The Strategy has been written very convincingly and highlights all the “right” things; however, the commitments fall woefully short of offering real-term change in outcomes for those living with endometriosis. 

The ambitions around endometriosis put forward in the Strategy are, at best, poorly defined; there is an obvious lack of financial commitment and very little mention of when and how any of the ambitions will be met.

At worst, they’re harmful; there is a heavy reliance on endometrial ablation (burning spots of endometriosis with a laser), which is widely recognised by the endometriosis community as being much less effective than, for example excision (the removal of endometrial spots by cutting them out).  

There is also a disappointing lack of ambition to invest in research that could actually affect our understanding of the disease. 

At the moment, science doesn’t know what causes endometriosis, it hasn’t found a cure and diagnosis requires surgery, yet there is no commitment to conduct research into the cause or improved diagnosis and treatment of endometriosis. 

The Scottish “Women’s Health Plan”, released last year, is stronger on some of these commitments, but not, noticeably, on commitments to research that could really change the landscape.

Poor, outdated and incorrect information on endometriosis is highly prevalent and is a huge problem faced by the endometriosis community (it prevents people seeking the help and treatment they need and deserve) and, worryingly, it’s still peddled by sources you would expect to be reliable. 

On 11th August, an endometriosis advocate highlighted that charity Endometriosis UK had posted a previously removed video on their YouTube account that contained misinformation about treatment and diagnosis of endometriosis.  Rather than remove the video, they appear to have defended the content saying that it had been taken out of context. 

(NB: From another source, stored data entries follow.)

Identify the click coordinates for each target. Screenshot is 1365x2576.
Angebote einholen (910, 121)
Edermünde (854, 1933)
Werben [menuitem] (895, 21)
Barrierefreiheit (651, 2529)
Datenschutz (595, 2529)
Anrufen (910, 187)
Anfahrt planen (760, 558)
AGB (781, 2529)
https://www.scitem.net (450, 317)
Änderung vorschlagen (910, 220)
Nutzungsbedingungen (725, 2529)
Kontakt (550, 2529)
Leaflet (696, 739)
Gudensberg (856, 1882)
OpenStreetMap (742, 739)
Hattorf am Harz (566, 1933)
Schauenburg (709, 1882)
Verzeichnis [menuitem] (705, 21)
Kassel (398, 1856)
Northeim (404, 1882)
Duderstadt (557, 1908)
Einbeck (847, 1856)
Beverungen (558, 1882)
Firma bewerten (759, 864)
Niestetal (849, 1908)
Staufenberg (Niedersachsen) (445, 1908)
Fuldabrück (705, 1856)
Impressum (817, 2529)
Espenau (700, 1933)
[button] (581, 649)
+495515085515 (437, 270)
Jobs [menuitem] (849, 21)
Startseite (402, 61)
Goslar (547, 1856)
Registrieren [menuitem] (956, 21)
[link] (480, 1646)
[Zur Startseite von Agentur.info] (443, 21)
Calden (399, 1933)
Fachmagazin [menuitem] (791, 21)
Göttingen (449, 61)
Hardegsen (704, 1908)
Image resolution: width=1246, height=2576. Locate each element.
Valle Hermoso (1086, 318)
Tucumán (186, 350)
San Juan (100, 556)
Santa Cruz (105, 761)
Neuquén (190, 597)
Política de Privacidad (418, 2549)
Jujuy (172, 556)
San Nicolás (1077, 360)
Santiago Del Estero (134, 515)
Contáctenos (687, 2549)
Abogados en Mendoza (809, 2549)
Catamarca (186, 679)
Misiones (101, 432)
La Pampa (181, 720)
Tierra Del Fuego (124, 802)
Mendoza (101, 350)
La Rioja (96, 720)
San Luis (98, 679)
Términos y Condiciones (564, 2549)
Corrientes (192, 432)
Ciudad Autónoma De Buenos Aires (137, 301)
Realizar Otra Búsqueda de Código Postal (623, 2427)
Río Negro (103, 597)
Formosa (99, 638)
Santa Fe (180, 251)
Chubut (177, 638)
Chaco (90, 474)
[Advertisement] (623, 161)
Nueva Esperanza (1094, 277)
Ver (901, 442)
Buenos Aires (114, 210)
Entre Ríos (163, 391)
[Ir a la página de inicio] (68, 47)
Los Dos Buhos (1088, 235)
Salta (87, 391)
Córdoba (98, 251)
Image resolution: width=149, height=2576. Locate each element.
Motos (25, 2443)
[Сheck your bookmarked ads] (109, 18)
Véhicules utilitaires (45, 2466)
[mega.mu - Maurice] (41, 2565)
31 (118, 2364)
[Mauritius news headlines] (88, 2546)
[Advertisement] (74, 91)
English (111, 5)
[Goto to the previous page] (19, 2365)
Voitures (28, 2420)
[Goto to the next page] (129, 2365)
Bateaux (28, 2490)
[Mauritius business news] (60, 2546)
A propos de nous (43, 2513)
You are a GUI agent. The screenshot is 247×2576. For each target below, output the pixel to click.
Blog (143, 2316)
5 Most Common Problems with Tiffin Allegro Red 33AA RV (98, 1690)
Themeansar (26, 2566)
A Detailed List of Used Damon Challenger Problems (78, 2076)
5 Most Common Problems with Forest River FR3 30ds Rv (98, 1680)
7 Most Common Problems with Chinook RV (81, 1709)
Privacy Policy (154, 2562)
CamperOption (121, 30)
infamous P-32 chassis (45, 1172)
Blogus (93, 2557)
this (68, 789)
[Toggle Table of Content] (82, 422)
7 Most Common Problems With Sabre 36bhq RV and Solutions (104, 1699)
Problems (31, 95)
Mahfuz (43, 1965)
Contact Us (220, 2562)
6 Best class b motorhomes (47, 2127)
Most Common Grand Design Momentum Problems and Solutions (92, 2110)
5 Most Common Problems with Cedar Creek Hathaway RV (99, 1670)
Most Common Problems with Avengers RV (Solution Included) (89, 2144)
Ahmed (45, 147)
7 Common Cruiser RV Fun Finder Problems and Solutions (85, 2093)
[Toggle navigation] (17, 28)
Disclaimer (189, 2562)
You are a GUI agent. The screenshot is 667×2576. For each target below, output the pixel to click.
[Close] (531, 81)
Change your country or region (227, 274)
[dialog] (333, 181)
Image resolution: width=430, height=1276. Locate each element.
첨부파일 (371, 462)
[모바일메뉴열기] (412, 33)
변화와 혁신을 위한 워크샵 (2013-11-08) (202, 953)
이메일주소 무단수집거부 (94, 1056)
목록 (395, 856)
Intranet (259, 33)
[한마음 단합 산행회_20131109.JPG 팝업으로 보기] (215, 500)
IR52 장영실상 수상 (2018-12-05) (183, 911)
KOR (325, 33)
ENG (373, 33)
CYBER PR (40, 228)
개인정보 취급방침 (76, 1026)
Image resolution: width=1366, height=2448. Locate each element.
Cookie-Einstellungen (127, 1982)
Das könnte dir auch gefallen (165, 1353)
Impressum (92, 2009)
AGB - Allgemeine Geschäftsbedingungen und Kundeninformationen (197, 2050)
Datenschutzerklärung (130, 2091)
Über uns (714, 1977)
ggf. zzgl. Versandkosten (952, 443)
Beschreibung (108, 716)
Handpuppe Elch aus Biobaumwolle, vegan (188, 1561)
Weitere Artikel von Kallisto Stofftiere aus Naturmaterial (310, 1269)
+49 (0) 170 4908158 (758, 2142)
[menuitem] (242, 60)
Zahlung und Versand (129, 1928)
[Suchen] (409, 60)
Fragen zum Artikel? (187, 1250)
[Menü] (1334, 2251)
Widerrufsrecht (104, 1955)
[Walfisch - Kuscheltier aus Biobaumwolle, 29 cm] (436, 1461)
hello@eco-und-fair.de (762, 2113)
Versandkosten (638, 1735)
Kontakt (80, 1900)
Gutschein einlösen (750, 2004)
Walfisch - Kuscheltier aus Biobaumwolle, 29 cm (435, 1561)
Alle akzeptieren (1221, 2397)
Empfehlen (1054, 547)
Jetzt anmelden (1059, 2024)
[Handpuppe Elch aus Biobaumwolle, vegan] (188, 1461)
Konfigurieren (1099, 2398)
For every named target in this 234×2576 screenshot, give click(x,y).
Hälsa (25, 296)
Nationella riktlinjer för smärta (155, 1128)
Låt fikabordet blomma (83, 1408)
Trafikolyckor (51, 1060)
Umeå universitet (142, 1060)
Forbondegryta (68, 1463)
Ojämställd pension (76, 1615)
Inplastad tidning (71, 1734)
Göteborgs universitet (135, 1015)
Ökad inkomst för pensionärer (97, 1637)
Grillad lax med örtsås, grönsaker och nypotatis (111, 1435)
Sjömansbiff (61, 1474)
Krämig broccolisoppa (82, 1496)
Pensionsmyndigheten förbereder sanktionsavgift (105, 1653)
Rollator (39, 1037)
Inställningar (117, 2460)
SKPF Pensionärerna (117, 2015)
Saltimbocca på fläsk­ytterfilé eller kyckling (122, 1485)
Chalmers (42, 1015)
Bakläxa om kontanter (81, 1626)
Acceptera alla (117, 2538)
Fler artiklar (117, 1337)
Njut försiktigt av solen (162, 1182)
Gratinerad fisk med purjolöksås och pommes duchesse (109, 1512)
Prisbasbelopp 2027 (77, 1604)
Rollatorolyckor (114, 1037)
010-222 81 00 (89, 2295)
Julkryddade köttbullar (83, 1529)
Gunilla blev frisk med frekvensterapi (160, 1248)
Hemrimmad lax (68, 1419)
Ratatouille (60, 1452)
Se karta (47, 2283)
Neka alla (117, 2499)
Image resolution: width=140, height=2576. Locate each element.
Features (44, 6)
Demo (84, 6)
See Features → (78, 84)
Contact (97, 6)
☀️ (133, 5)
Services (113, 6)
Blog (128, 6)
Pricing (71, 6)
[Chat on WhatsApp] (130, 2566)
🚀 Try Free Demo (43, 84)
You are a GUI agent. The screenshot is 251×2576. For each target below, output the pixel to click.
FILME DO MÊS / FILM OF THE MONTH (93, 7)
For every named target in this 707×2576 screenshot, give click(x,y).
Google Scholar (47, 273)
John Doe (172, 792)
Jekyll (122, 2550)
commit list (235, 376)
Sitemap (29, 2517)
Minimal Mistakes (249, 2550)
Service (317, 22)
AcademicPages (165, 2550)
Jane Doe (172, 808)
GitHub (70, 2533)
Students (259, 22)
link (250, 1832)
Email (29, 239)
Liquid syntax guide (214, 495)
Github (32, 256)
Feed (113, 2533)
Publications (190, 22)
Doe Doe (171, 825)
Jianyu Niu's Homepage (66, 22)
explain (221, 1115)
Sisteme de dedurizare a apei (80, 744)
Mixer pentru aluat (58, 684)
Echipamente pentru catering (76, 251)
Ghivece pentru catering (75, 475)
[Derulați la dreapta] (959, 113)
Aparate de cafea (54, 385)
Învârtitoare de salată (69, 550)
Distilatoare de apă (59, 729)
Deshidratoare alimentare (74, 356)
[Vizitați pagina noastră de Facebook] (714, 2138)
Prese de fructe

Advocate-led social media accounts (such as The Endo Informer) are working hard to combat this misinformation, but there shouldn’t be a need for endometriosis sufferers to do this. It should be the responsibility of the medical community.  The fact that lived-experience endometriosis advocacy accounts and groups exist in abundance on every social media platform I’m on demonstrates to me just how far we have to go with endometriosis. 

I’m following these accounts and doing my own learning (I know that there are things I have wrong and/or don’t understand yet), but educating endometriosis sufferers and the wider public shouldn’t be a burden placed on the endometriosis community.  

Awareness raising and conversations aren’t enough. Story sharing isn’t enough. 

We need real, quality education, genuine improved access to diagnosis and treatment services that help and real research into less invasive diagnostic procedures, what actually causes the disease and better ways to treat it. 

It’s time to move things forward with endometriosis.